Samizdata, derived from Samizdat /n. - a system of clandestine publication of banned literature in the USSR [Russ.,= self-publishing house]

Samizdata quote of the day

Large-scale deployment of synthetic fertilisers enabled the expansion and intensification of agricultural production, resulting in hitherto unprecedented surpluses and a steep decline in food prices that have made agricultural producers in the global North dependent on government subsidies.

Dr Heike Schroeder, senior lecturer in climate change and international development at the School of International Development, University of East Anglia, whose revealing drivel is currently being ridiculed over at Bishop Hill. (Warning, contains the word “governance”.)

22 comments to Samizdata quote of the day

  • Only somebody who has completely lost all sense of proportion could possibly spout such drivel. At least she’s open about it.

  • My head hurts, damn you Fisher 😛

  • (Warning, contains the word “governance”.)

    Thank you Rob for minding our safety :-O

  • Paul Marks

    Then abolish the subsidies (and the vast web of regulations).

    But sadly the “intellectual” would then assume that all farming would vanish.

    Just as it did NOT in New Zealand.

  • Patrick Crozier

    Let’s try that with a few other things:

    The introduction of the motor car made horses dependent on government subsidy
    The introduction of the computer made clerks dependent on government subsidy
    The introduction of the iPhone made Nokias dependent on government subsidy.

    That’s the correct analogy isn’t it?

  • John B

    Keep the peasantry starving and beholden to the clever intellectual coves who will determine what they eat and how much. They’ll be wanting to vote next!

  • llamas

    A better way to describe ag subsidies (in the USDA model at least) is to say that ‘ a tiny minority of agricultural producers have managed to lobby the Congress so successfully that the US taxpayer both subsidizes their surpluses and carries their losses in a complete perversion of any sort of normal market process.’

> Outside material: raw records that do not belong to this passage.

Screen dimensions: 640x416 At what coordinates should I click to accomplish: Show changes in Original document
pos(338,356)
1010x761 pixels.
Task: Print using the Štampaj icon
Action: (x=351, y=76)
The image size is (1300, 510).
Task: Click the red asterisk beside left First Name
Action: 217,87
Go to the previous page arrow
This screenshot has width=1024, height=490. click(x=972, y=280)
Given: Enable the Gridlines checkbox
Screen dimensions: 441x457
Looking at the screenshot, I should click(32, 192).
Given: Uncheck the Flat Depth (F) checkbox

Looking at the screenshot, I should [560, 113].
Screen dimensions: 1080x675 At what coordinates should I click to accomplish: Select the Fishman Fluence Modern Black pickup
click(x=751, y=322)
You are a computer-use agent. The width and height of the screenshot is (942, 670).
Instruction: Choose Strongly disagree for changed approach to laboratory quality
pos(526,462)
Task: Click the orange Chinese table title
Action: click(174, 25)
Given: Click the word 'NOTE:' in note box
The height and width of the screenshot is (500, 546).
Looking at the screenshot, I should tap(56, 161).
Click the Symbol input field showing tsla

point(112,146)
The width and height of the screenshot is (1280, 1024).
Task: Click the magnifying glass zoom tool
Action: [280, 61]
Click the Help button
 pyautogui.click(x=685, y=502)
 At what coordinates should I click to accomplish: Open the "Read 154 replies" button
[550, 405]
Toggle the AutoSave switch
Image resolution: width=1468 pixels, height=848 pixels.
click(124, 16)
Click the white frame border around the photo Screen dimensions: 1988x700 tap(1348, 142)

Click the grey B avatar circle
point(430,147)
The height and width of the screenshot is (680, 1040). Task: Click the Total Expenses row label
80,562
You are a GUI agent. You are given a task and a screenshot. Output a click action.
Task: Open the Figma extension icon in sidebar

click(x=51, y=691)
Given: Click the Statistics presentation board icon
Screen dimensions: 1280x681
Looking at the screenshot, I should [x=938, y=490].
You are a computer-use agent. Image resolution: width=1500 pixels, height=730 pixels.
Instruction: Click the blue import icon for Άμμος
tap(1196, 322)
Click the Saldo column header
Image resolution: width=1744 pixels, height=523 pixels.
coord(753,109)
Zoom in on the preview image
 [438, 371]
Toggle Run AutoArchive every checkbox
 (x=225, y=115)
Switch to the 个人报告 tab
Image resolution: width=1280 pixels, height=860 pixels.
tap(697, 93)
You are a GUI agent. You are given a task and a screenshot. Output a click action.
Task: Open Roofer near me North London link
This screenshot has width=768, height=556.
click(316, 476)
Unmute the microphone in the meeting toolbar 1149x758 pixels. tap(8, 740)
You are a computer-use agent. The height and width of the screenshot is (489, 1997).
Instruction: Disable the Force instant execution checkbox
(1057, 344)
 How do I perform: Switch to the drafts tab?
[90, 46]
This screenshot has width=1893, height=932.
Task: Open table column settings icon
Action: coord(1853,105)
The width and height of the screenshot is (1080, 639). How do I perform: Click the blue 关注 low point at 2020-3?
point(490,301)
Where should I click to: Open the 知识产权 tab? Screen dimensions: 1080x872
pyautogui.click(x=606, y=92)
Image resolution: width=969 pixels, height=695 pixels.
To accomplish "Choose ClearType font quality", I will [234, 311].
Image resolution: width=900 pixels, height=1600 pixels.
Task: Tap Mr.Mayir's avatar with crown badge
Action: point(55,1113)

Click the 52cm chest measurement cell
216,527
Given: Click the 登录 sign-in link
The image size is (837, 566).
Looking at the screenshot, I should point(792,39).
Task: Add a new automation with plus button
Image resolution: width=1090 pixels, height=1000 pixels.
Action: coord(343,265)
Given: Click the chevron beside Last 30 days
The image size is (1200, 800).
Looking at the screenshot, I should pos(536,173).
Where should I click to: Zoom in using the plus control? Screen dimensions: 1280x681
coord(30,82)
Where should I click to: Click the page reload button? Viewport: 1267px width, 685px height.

    US farmers don’t ‘require’ subsidies – they’ve just managed to find a way to continue to extract 1930’s-era subsidies and other ‘support’ programs from a compliant Congress. This is due entirely to the inordinate influence that farm-state votes have on the US political process. It has nothing to do with farming.

    “Progressives” truly are a remarkable bunch, able to decry both famine and surplus in the same breath, and always able to find a way to blame both on evil capitalists, global warming and a lack of ‘social justice’ – take your pick.

    llater,

    llamas

  • resulting in hitherto unprecedented surpluses and a steep decline in food prices

    They’ve made food cheap and plentiful. The bastards!!

  • Michael Jennings

    Truly, that’s a breathtakingly stupid remark. Dazzlingly so.

  • Midwesterner

    I’ve said it here before, but not in a very long time. Most of the farmers I know (or at least knew back when I was farming) hate the subsidies. The way it worked then (I doubt is has changed much) is, farmers are doing a good job growing a crop that is in demand. The national authorities want to micromanage farming and compel them to do irrational things. Rather than assume control of farming outright, the authorities subsidized whatever crops are popular in order to create a surplus and drive down the market price. At that point, farmers have two choices. Either quit farming (the subsidies cover just about all economically viable crops) and sell the land to somebody who will take the subsidies (or alternatively, a huge amount of land is being pulled out of production and left fallow), or accept the subsidies to counteract the surplus induced unprofitable prices and let the national authorities run your farm. I had one field that, while I cropped it as a single field, had probably a dozen different regions on it that each had different cropping histories and therefore different rules governing it. I was allotted say 8.7 acres for planting corn in a 12 acre field so the remaining 3.3 acres starts a new history and rules governing it. A few iterations of this and your cropping rule boundaries looked like modern ‘art’. While the specifics have probably changed in the last 30 years, I doubt the underlying pattern has.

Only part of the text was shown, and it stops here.